(Required work)
With pictures omitted, output the records below exactly as they appear.
[The records — start]
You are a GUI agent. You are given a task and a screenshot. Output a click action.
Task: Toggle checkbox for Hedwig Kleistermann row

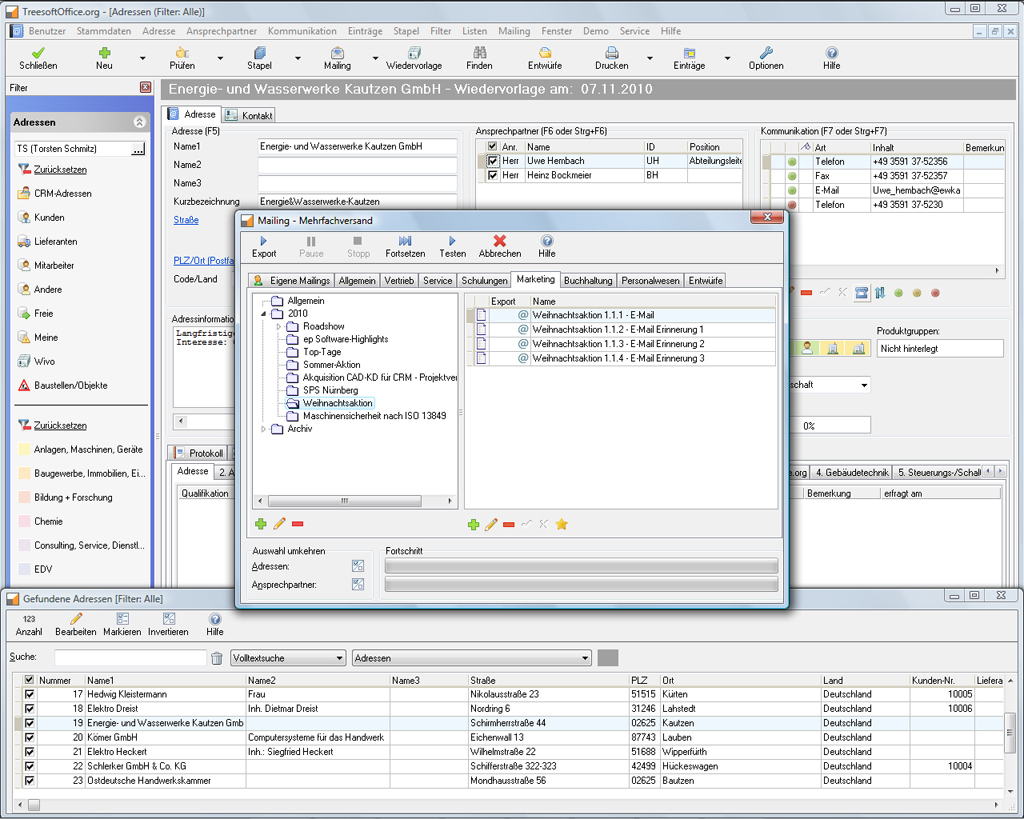click(29, 694)
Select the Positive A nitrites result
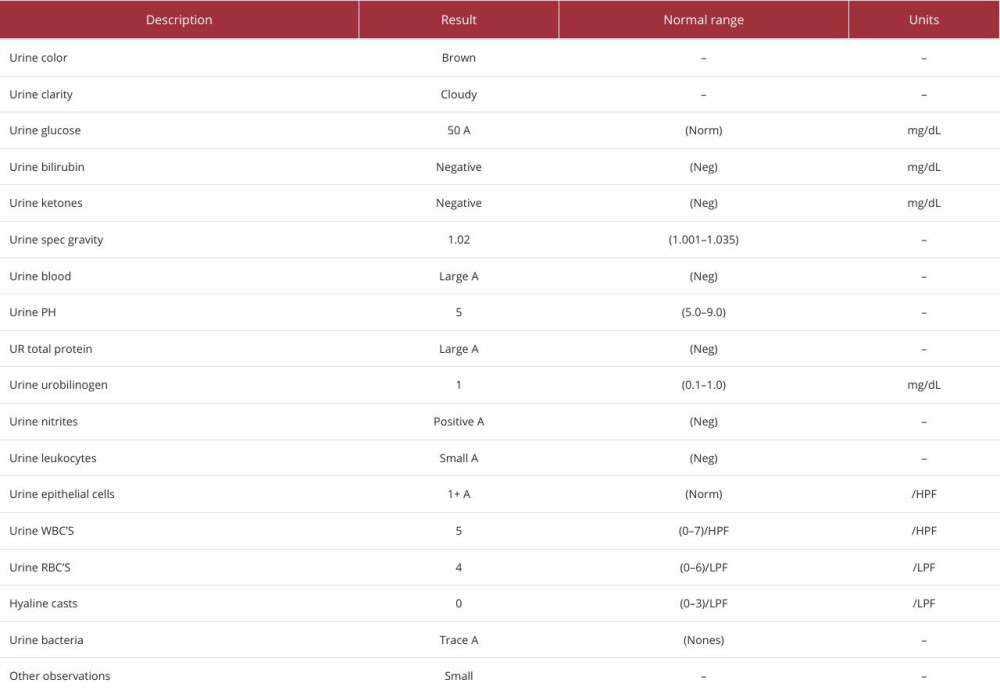This screenshot has height=694, width=1000. click(x=459, y=422)
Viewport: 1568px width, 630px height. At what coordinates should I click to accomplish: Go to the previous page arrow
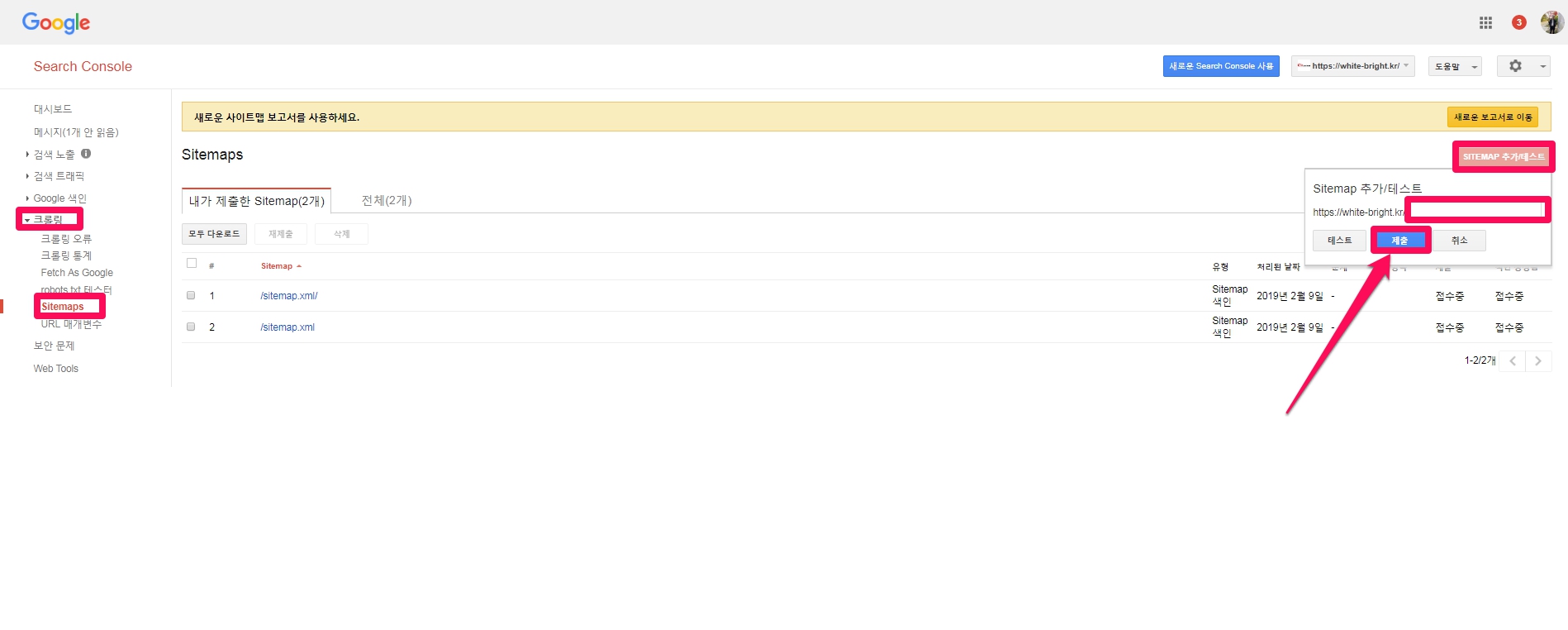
[The records — finish]
(Answer for this exercise)
You are a GUI agent. You are given a task and a screenshot. Output a click action.
Task: Toggle checkbox for Hedwig Kleistermann row

click(29, 694)
Select the Positive A nitrites result
This screenshot has height=694, width=1000. click(x=459, y=422)
Viewport: 1568px width, 630px height. At what coordinates should I click to accomplish: Go to the previous page arrow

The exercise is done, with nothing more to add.